### Work instruction
Word for word, set down the lines from the one that holds "The width and" through the final line of the listing below, and exclude every picture.

### The records
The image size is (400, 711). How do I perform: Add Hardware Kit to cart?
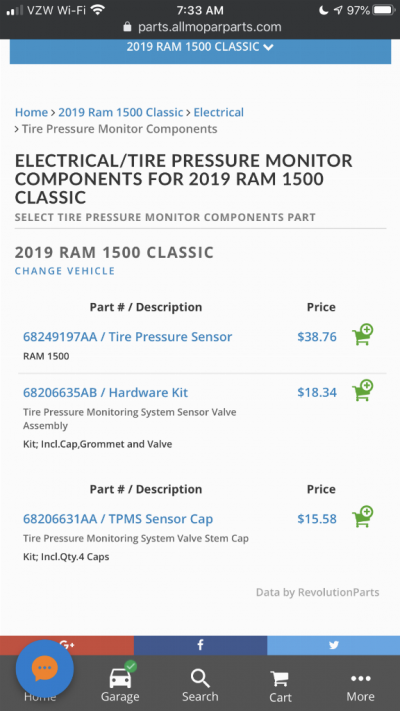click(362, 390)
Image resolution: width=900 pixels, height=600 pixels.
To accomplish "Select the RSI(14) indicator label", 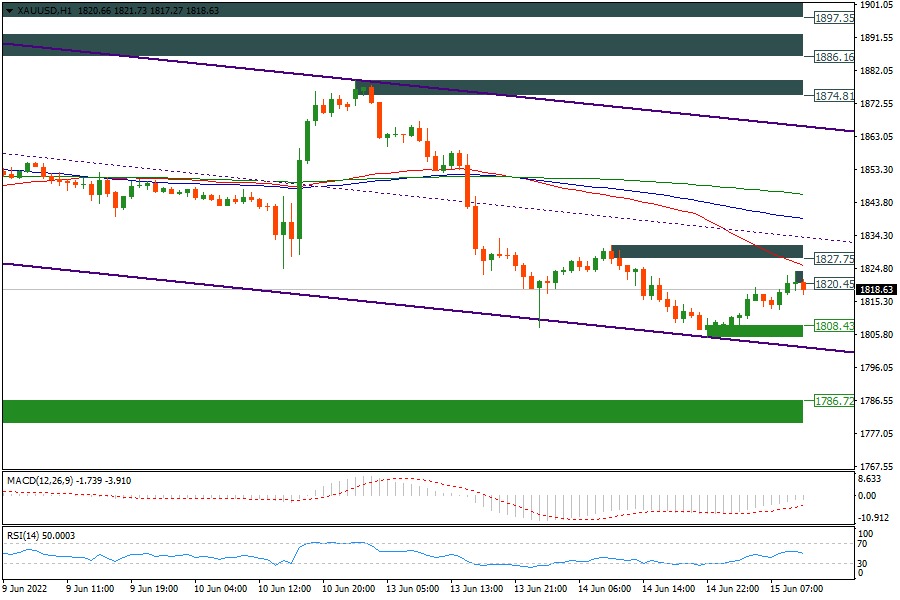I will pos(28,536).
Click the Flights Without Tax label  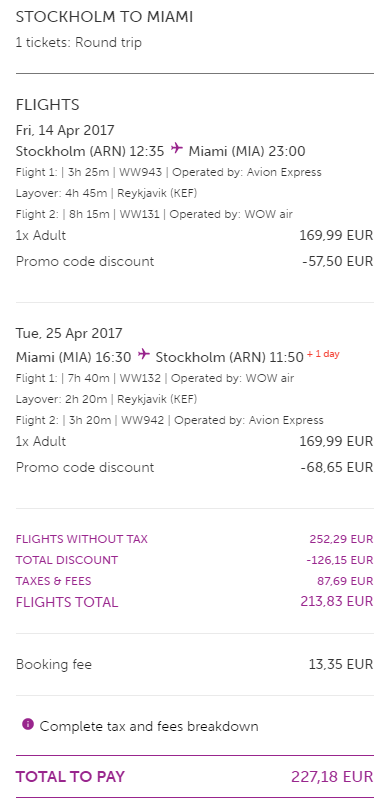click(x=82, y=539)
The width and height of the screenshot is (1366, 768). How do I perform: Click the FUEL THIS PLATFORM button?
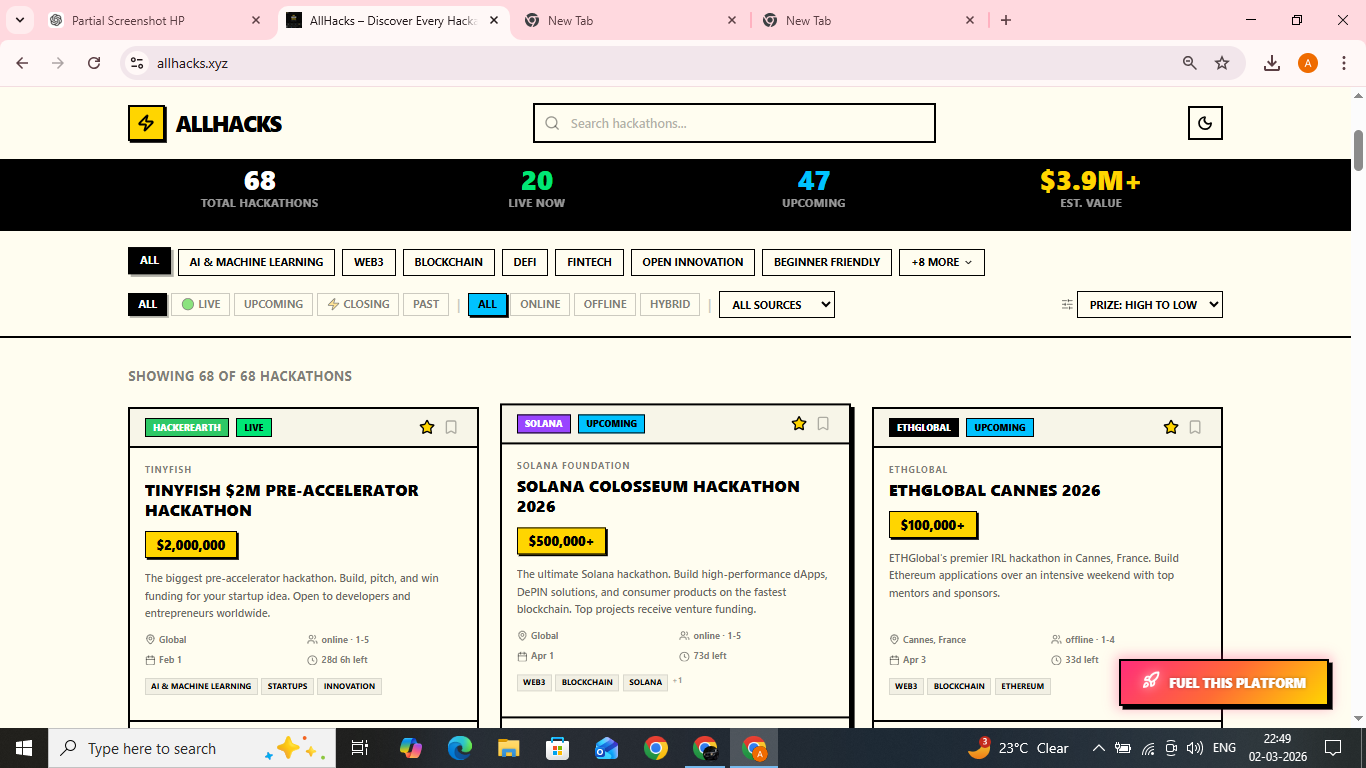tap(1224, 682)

### Reply to the exercise
The width and height of the screenshot is (1366, 768). How do I perform: Click the FUEL THIS PLATFORM button?
tap(1224, 682)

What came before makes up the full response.